Cette approche crée un effet de perte de repères : on comprend sans vraiment comprendre, comme si on naviguait dans un texte en miettes, où chaque phrase est un puzzle à reconstituer. L’auteur semble vouloir nous forcer à lâcher prise sur la signification immédiate, à nous perdre dans un flot de sons et d’images.

Sexe, corps et provocation

Le texte est rempli de références sexuelles et scatologiques, souvent poussées à l’extrême. Tout y est excessif, dérangeant, presque monstrueux. Il y a une fascination pour les fluides, les orifices, la chair qui se tord et se contorsionne. On retrouve là une esthétique du grotesque qui rappelle des auteurs comme Bataille ou Guyotat, où le corps devient un champ de bataille, un espace de transgression totale.

L’orgie décrite ici semble autant un rituel qu’un chaos primitif, où les frontières entre les êtres explosent. Il y a un mélange de pulsions archaïques, de violence et de dérision. Rien n’est sacré, tout est poussé à la saturation, jusqu’à la nausée.

Un monde renversé, entre délire et satire

Le texte se situe dans un royaume déformé, un espace où les codes sont inversés, où les valeurs sont bouleversées. Est-ce une critique sociale cachée derrière ce délire verbal ? Une satire d’un monde qui a perdu son sens ? Peut-être. En tout cas, cette destruction du langage semble aller de pair avec une destruction des normes et des repères.

Certains passages, comme la référence à Tacite et aux Germains, suggèrent une mise en perspective historique, comme si ces pratiques débridées avaient toujours existé, indépendamment des civilisations et des époques. Cela crée un effet de vertige : cette folie du langage et du corps ne serait qu’une continuité de l’histoire humaine, une vérité brute que l’on préfère d’habitude ne pas voir.

Un texte qui ne laisse pas indemne

Lire ce texte, c’est comme entrer dans un maelström de mots et d’images.
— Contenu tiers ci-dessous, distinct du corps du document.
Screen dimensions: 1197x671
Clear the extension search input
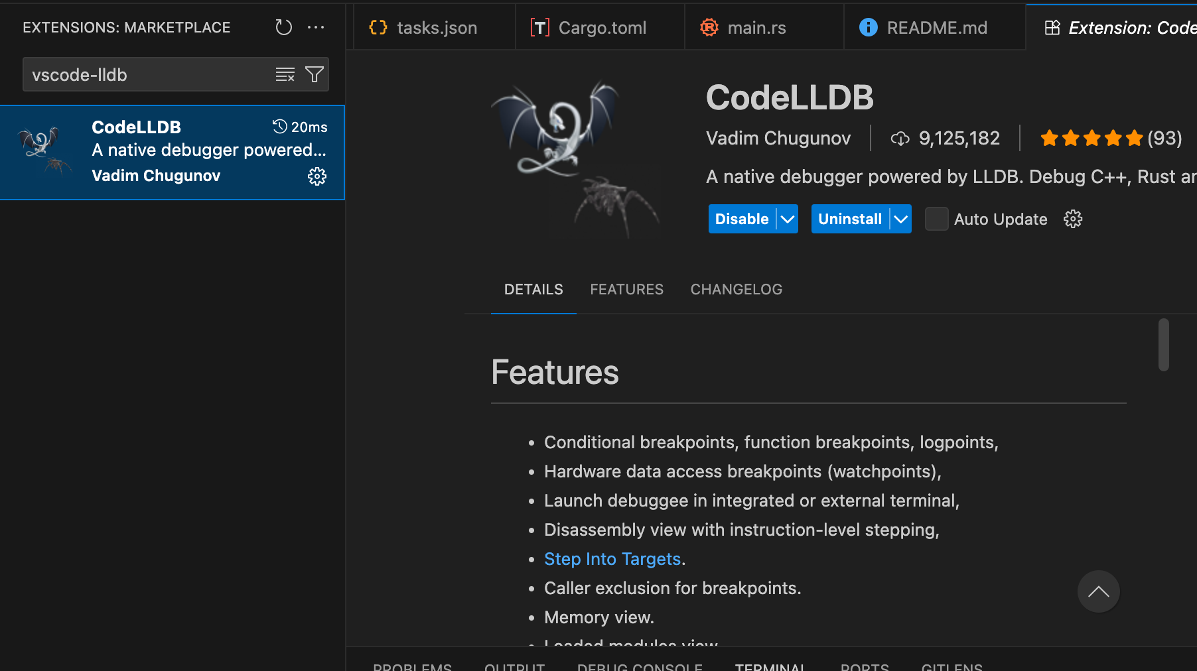pos(285,74)
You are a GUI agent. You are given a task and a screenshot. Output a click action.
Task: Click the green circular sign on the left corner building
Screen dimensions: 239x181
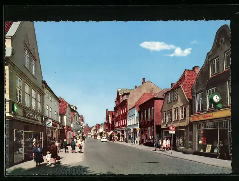tap(15, 107)
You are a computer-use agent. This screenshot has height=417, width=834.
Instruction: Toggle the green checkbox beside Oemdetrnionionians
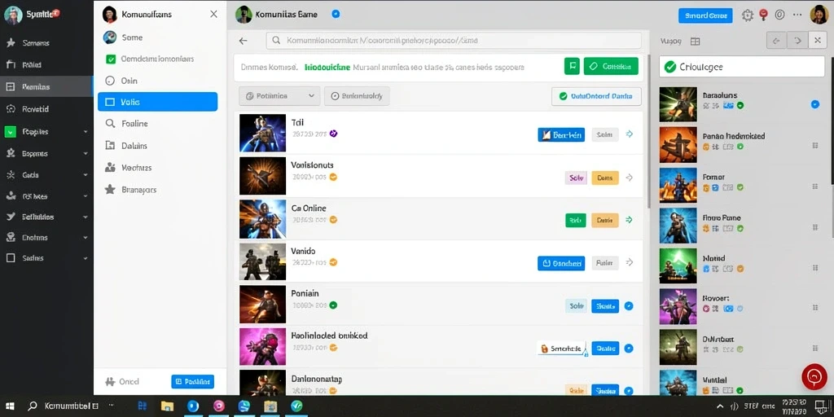pos(111,59)
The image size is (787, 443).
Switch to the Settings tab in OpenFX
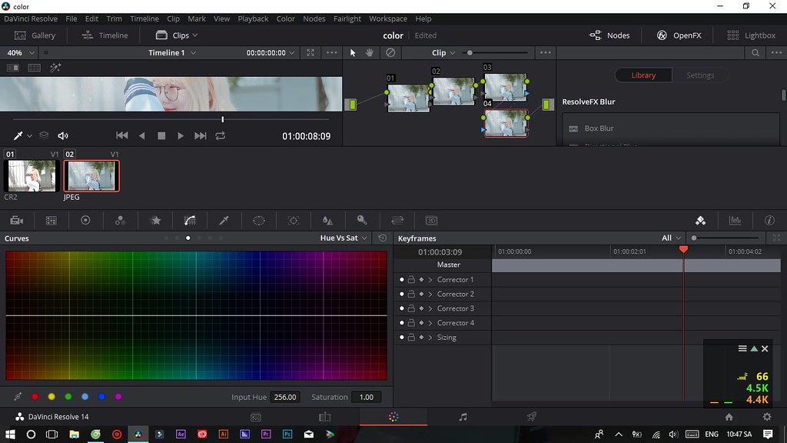(699, 75)
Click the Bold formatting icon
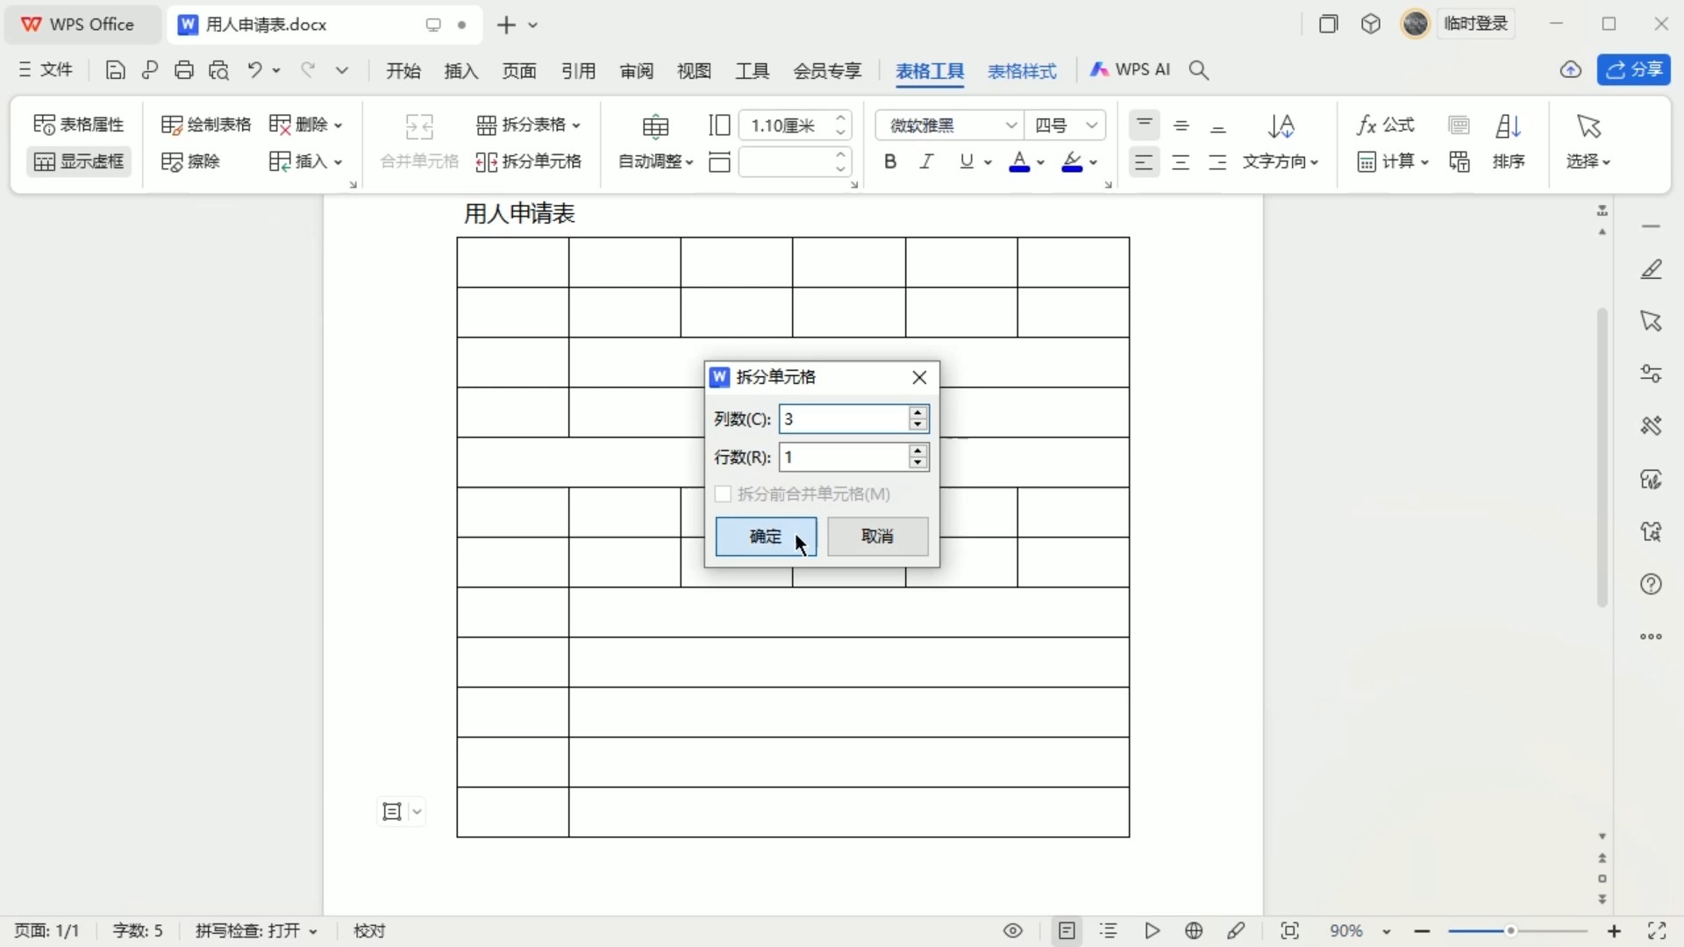The image size is (1684, 947). point(890,161)
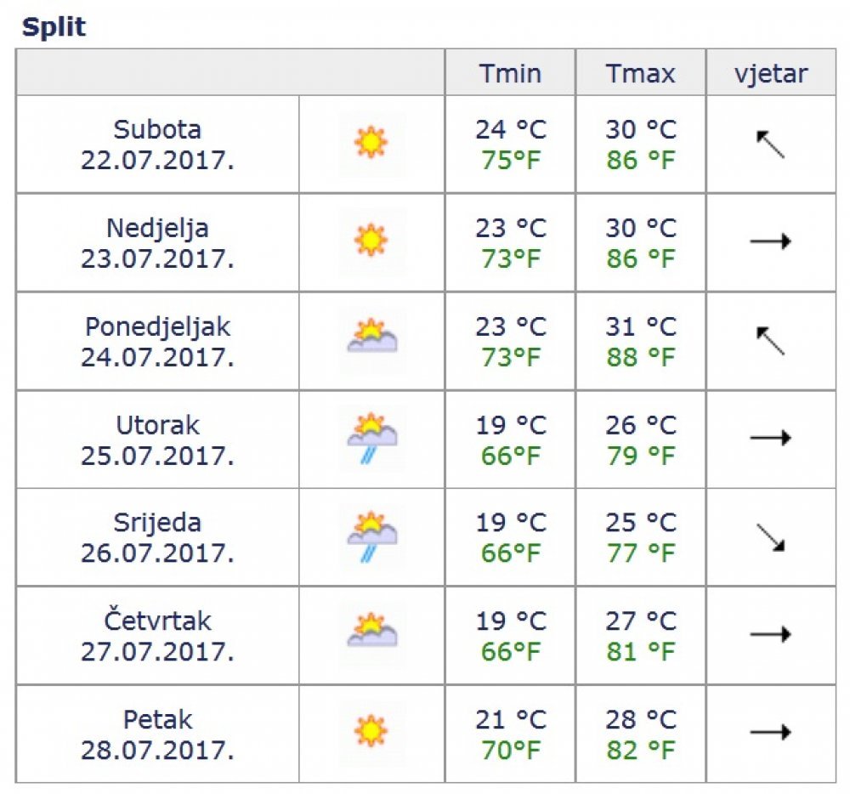Click the northwest wind arrow for Subota
Image resolution: width=850 pixels, height=794 pixels.
pyautogui.click(x=770, y=145)
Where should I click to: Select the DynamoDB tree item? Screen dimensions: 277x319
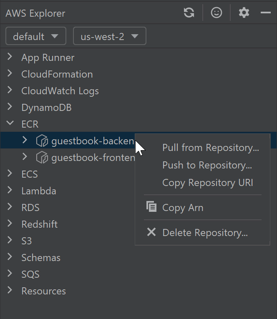point(46,108)
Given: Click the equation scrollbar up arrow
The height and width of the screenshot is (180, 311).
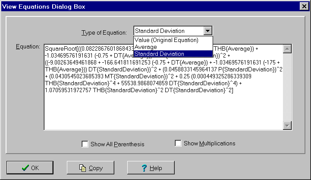Looking at the screenshot, I should 288,48.
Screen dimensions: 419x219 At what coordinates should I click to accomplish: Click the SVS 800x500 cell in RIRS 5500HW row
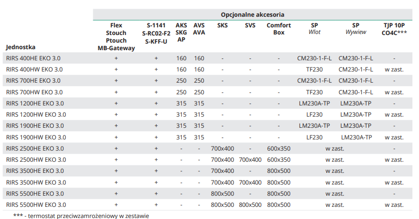click(250, 205)
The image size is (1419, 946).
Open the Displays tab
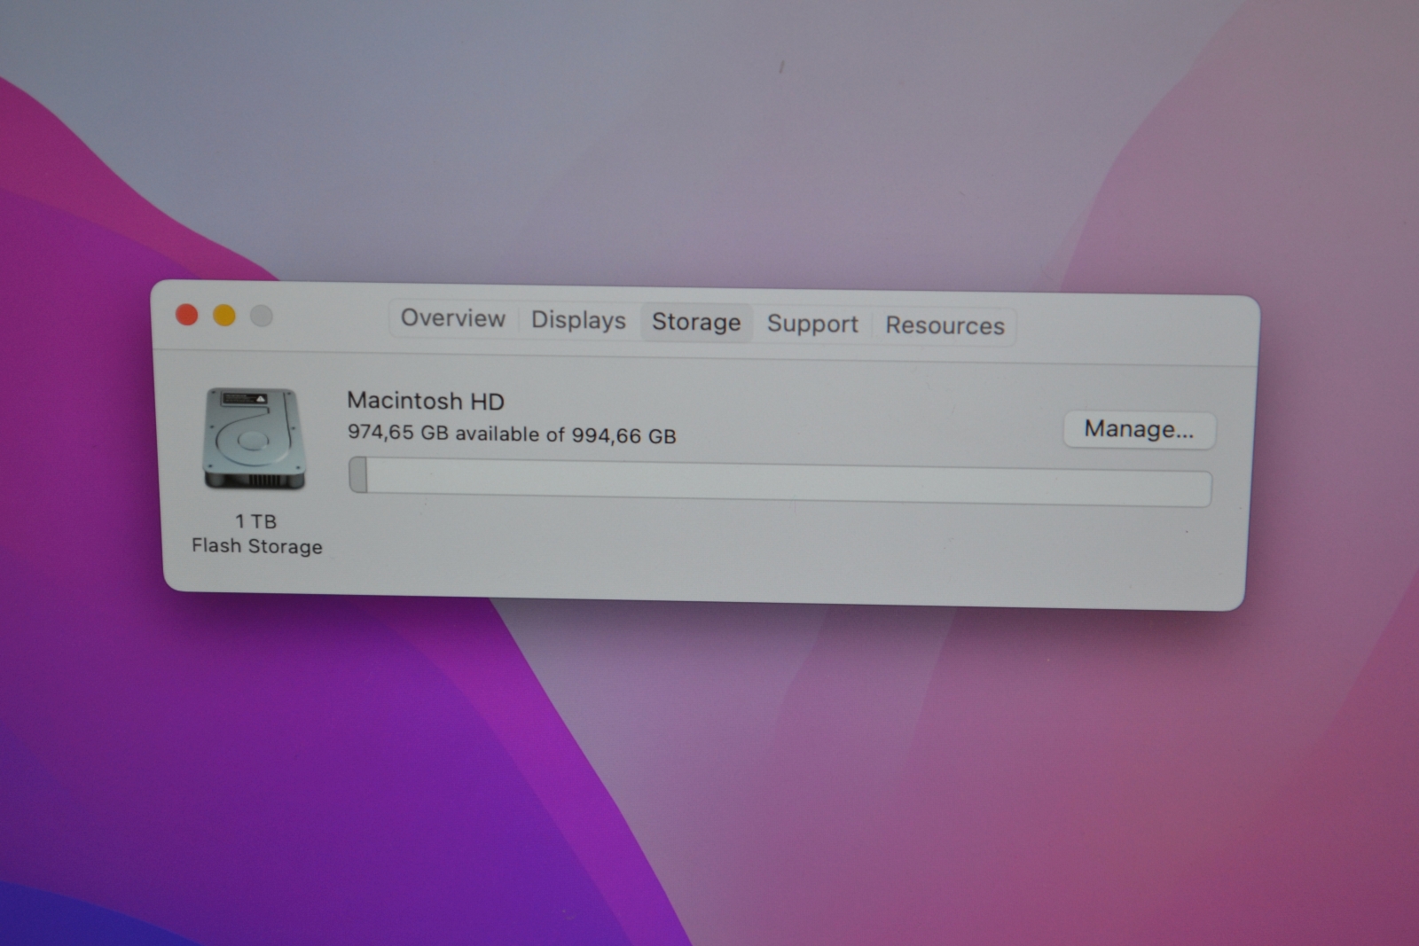[578, 321]
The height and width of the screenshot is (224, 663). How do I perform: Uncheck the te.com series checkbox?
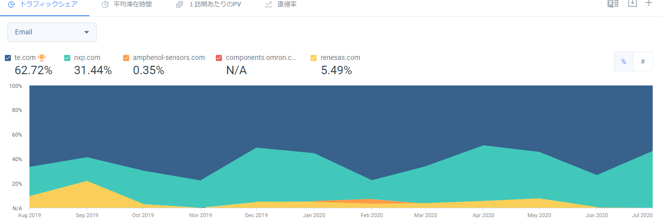coord(8,58)
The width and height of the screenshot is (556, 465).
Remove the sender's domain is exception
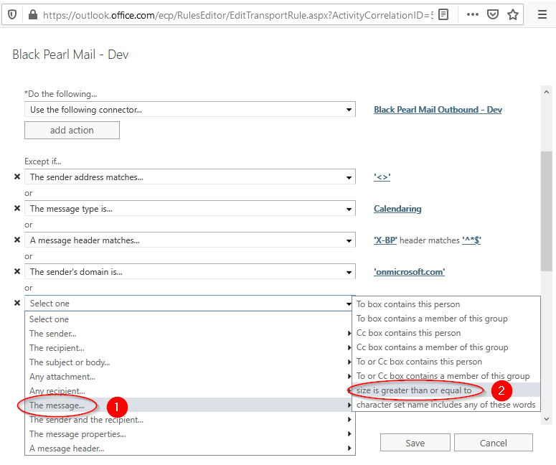coord(17,272)
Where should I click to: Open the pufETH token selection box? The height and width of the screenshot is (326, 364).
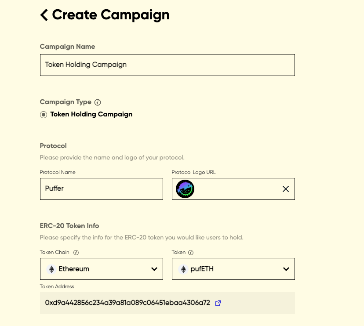click(233, 269)
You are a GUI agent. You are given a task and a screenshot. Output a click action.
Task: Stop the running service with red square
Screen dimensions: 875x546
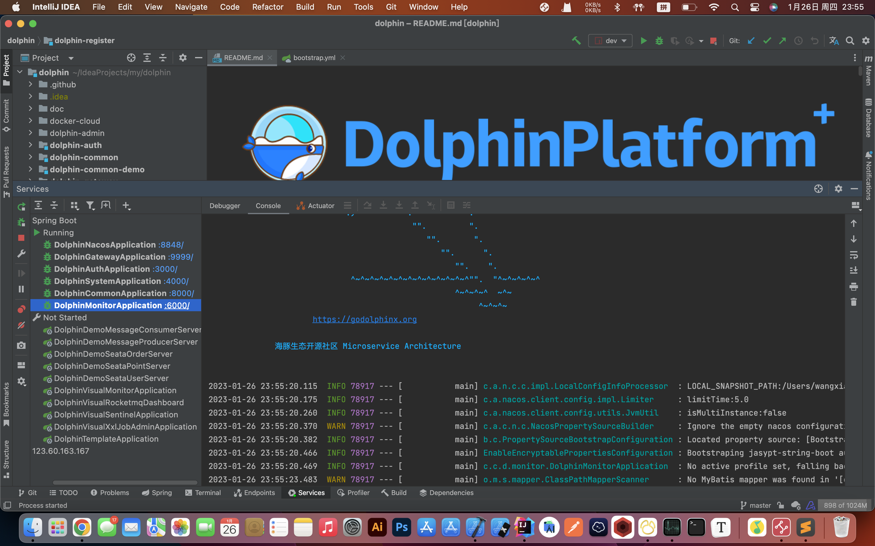pyautogui.click(x=21, y=238)
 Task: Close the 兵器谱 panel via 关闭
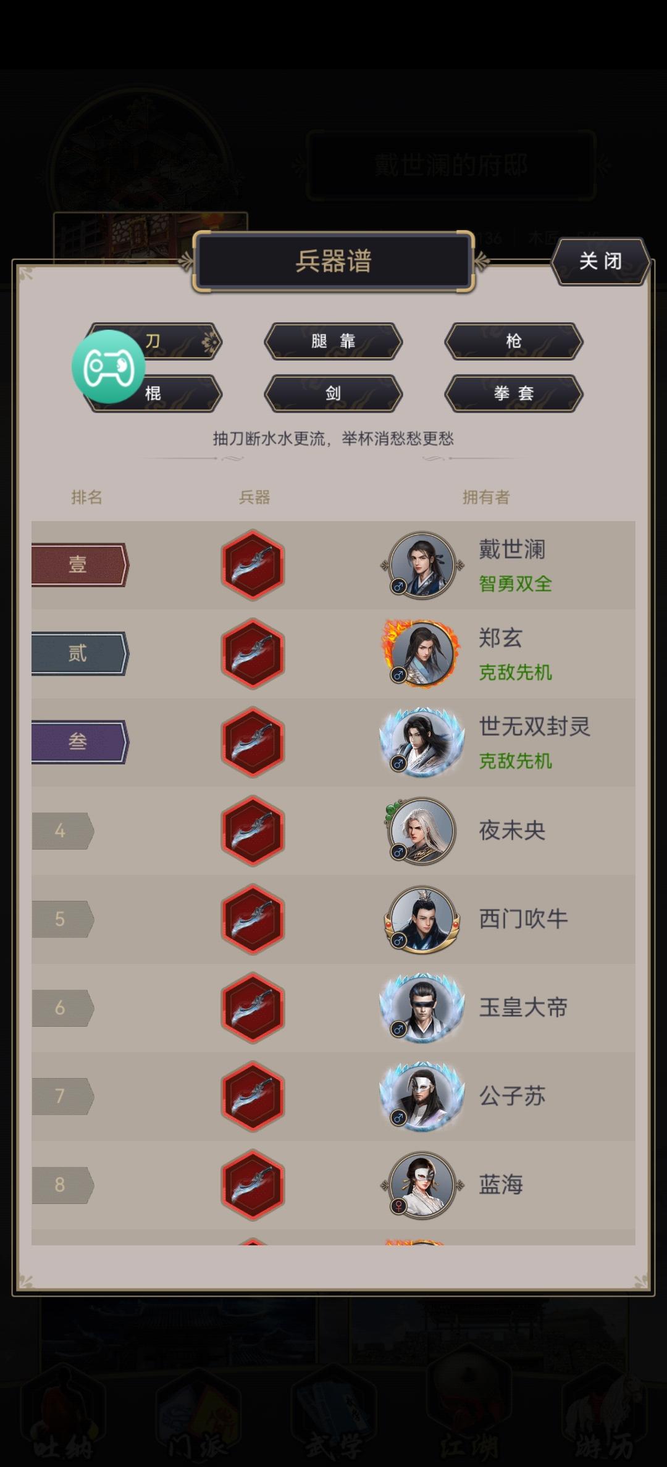tap(600, 261)
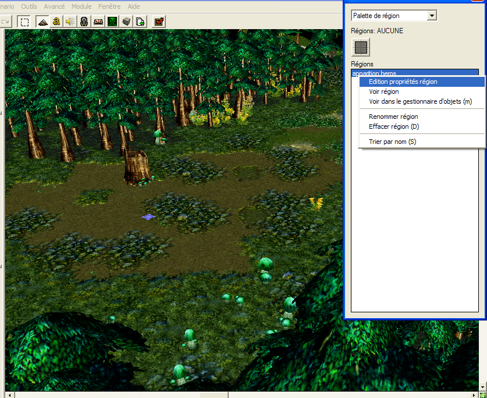This screenshot has width=487, height=398.
Task: Click the blue region marker on terrain
Action: coord(148,217)
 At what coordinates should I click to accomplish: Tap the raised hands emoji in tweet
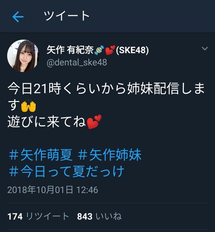(x=28, y=106)
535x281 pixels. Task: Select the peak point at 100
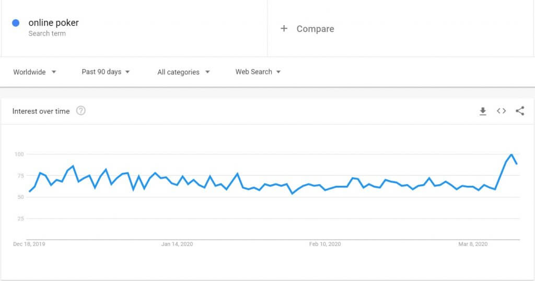(511, 154)
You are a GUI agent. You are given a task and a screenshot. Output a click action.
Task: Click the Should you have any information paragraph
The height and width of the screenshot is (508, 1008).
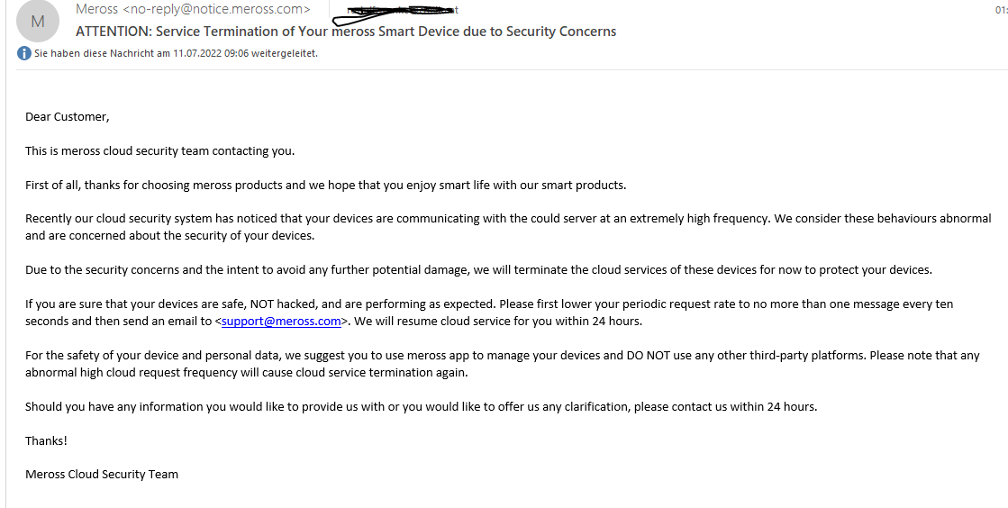pos(421,406)
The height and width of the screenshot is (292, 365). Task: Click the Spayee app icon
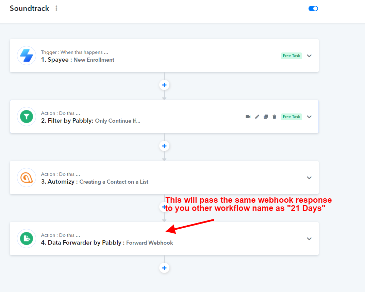pos(27,56)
Il y a quelque chose de fascinant dans cette explosion incontrôlée du langage, même si cela peut aussi rebuter ou déstabiliser. Cauda ne cherche pas à plaire, il cherche à secouer, à provoquer une réaction.

C’est un texte qui rappelle que la langue n’est pas figée, qu’elle peut être un matériau brut que l’on tord et malaxe pour en extraire quelque chose de nouveau. On peut y voir une sorte de poésie du chaos, un cri primal qui traverse le langage pour en faire surgir autre chose, un monde où le sens est en perpétuel mouvement.